This post previously appeared on Business Insider.
In spring 2012, Facebook CEO Mark Zuckerberg spent a long weekend with Instagram CEO Kevin Systrom. After three days of talks, the pair agreed that Facebook would buy Instagram for about $1 billion.
In an instant, the 28-year-old Systrom put hundreds of millions of dollars into his bank account and made millionaires out of the startup’s dozen employees.
It was amazing story. Instagram was only two years old. It had no revenues. For some skeptics, the deal was evidence that a new bubble was growing in Silicon Valley.
Now, 18 months later, industry people are starting to believe that Systrom was wrong to accept that deal. They believe that if Instagram had stayed an independent company, it could be worth between $5 billion and $15 billion today.

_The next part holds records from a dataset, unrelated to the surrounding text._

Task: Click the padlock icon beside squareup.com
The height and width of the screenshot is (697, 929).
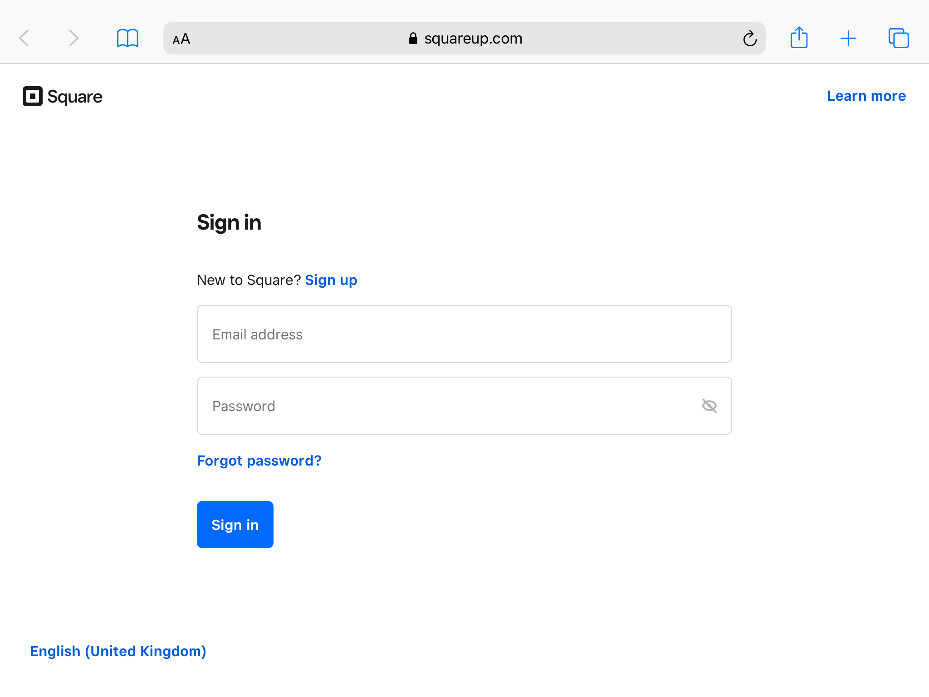Action: pyautogui.click(x=413, y=38)
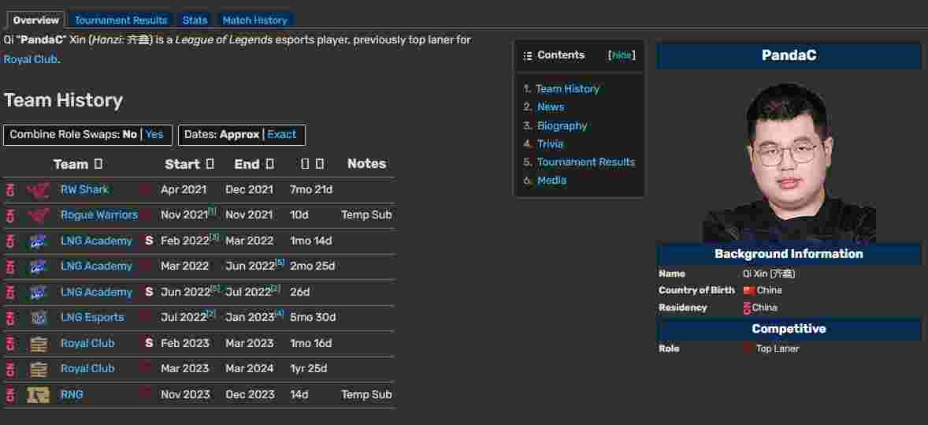This screenshot has height=425, width=928.
Task: Click the RW Shark team logo
Action: coord(38,189)
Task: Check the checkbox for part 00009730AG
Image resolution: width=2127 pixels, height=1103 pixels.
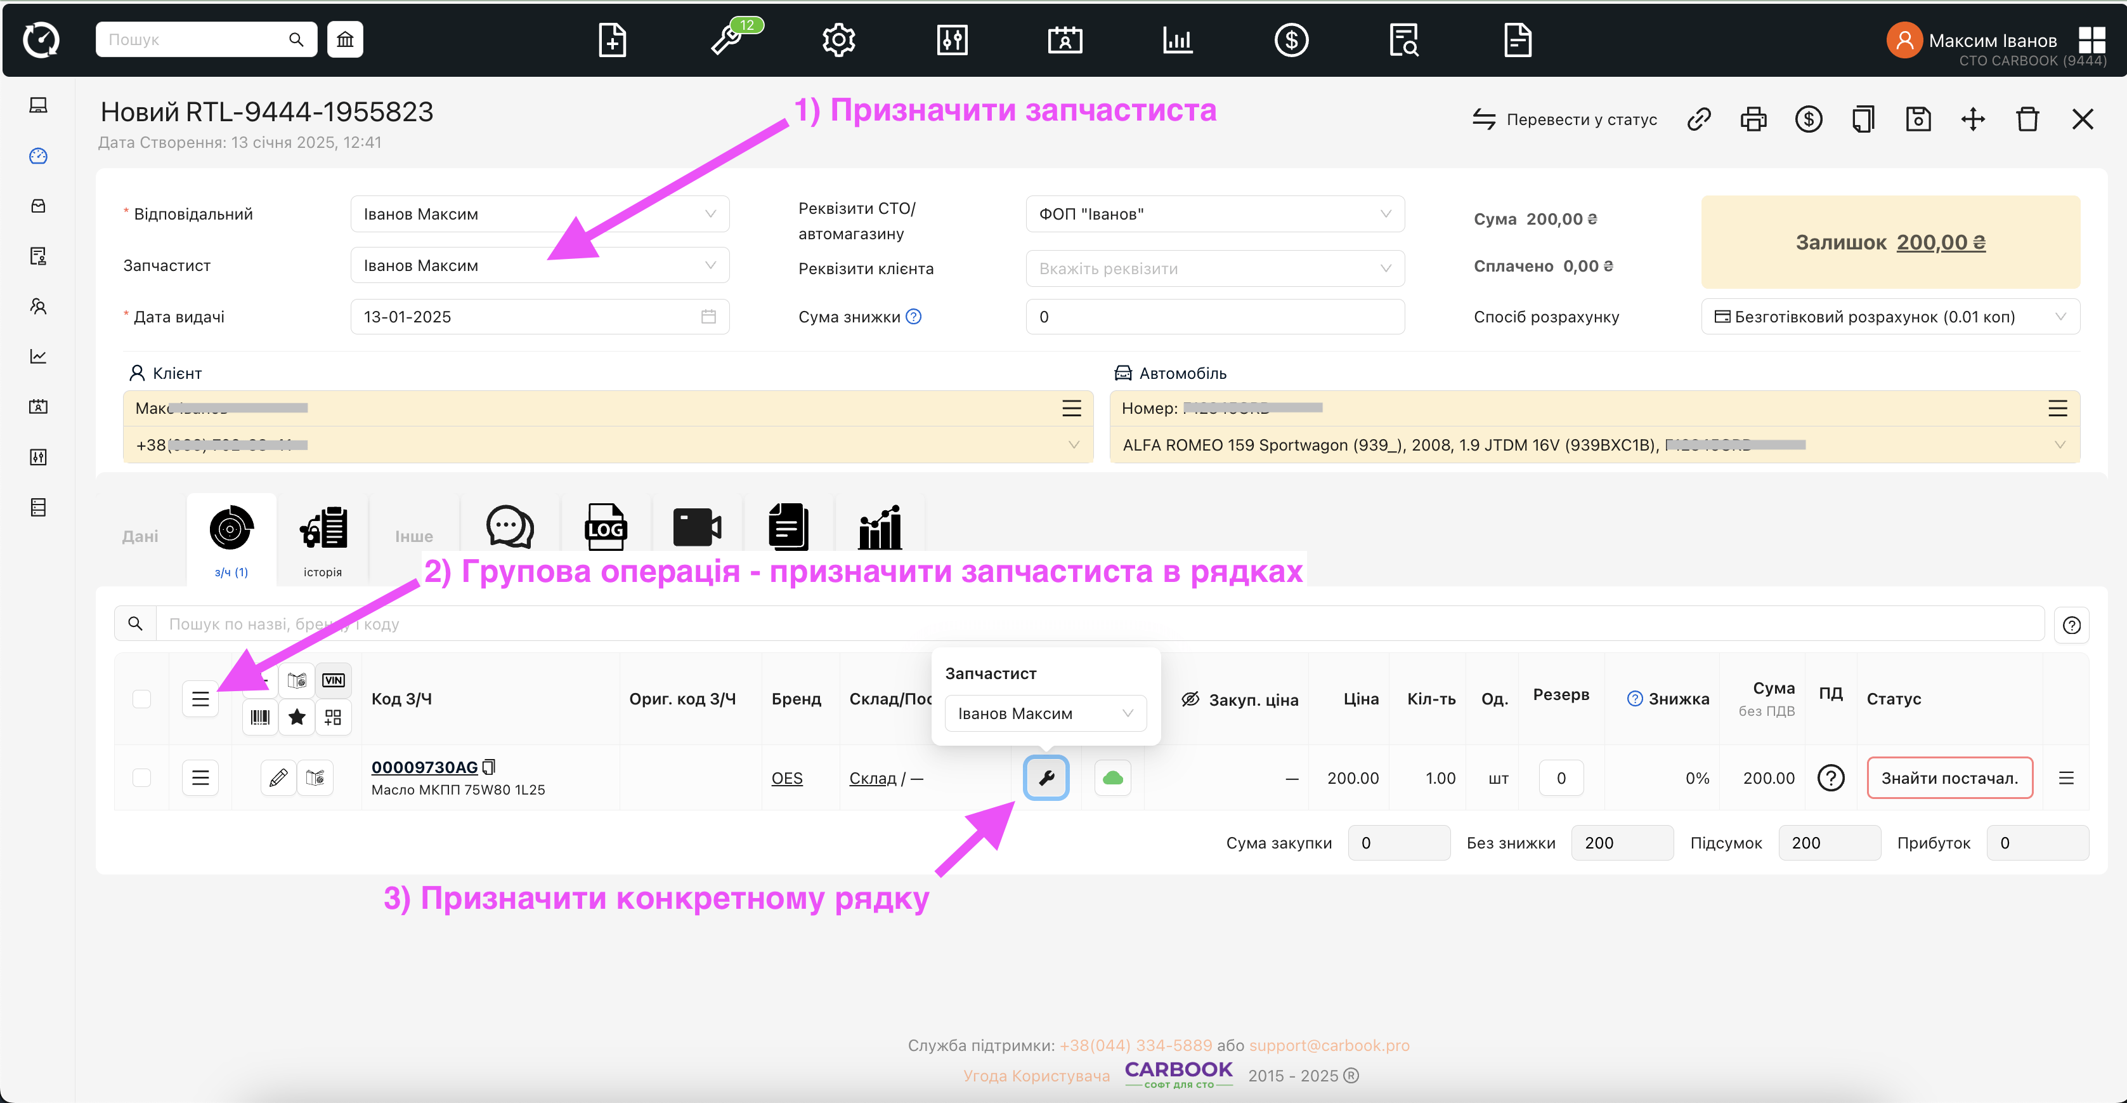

This morning, activist investor Eric Jackson tweeted: "Systrom has to be feeling like he totally missed this wave. Instagram likely worth $15B today minimum." Jackson told us he came up with that valuation figure by looking at Instagram's total active users, about 150 million, and Twitter's, around 236 million. Assuming that Instagram's user base is more U.S.-weighted, and therefore more valuable, he figures Instagram's market cap as an independent company would be at least half of Twitter's $30 billion.
Startup investor Shervin Pishevar agrees that Systrom sold cheap. He wrote a tweet saying, "Instagram would be worth $5B+ today. It buttressed FB stock & gave its mobile strategy legs. Insanely smart, cheap acquisition by Zuck."
Another group of people who believe that Systrom sold too soon are some of his former Instagram investors. This morning, the New York Times' Jenna Wortham reported that venture capital firm Benchmark was "disappointed when Instagram’s founders decided to sell to Facebook for $1 billion last year."
Wortham writes, "Despite the high price tag, the firm thought Instagram could have succeeded as a stand-alone company, or at least could have brought a higher offer." Wortham says this disappointment was a big reason why Benchmark pushed another startup it has invested in since, photo-sharing app Snapchat, to reject an all-cash $3 billion offer from Facebook.
So, did Systrom screw up by selling early?
Technically, yes. Instagram, if it were an independent company today, would easily be worth 10 times what it sold for back in 2012.
But no, Systrom did not screw up. Mark Cuban once sold a company to Yahoo for stock. He sold the stock as soon as he was able. Then the stock went up some more. The next time he was on CNBC, an anchor asked him: “Don’t you feel dumb that you cashed out your Yahoo stock at $200 and now it’s trading at over $230?”
Cuban's answer: “Well, it’s hard to feel dumb when you’re flying around in your GV.”